Issue 1706460: access to unicodedata (via codepoints or 2-char surrogates) (original) (raw)

Currently, most functions of the unicodedata module require the unichr - unicode string of length 1 - as a parameter; for most uses it's ok, but especially while working with characters outside the BMP - (the code point over FFFF) on a narrow python build it could be quite handy, to access the properties of these characters simply using the codepoint or ordinal (since the simple unichr(x) only works for x <= FFFF on a narrow build, hence the other unicode planes are unaccessible this way).

I belive, the unicode database could be allready indexed using some numerical values like codepoints, or isn't it true?

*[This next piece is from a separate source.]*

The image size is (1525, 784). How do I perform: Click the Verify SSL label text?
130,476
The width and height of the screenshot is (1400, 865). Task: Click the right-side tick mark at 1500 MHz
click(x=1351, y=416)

With this improvement, the whole database could be effectively accessible also on narrow python builds, where it isn't possible to pass one-character string for codepoints over FFFF (even if the explicit limitation of unichr is bypassed, eg. by creating an unicode literal u'\Uxxxxxxxx', the resulting string consist of a surrogate pair and has obviously the length 2)

Alternatively, it could be possible, that the respective functions would also accept a two-character string, provided, this sequence can be correcly interpretted as a surrogate-pair representation of some valid unicode codepoint.

Currently such behaviour (e.g. codepoint access) can be emulated with custom datasets derived from the unicode database, but I belive, that it should be possible to access the allready present data somehow (also on narrow builds), rather than having to duplicate it.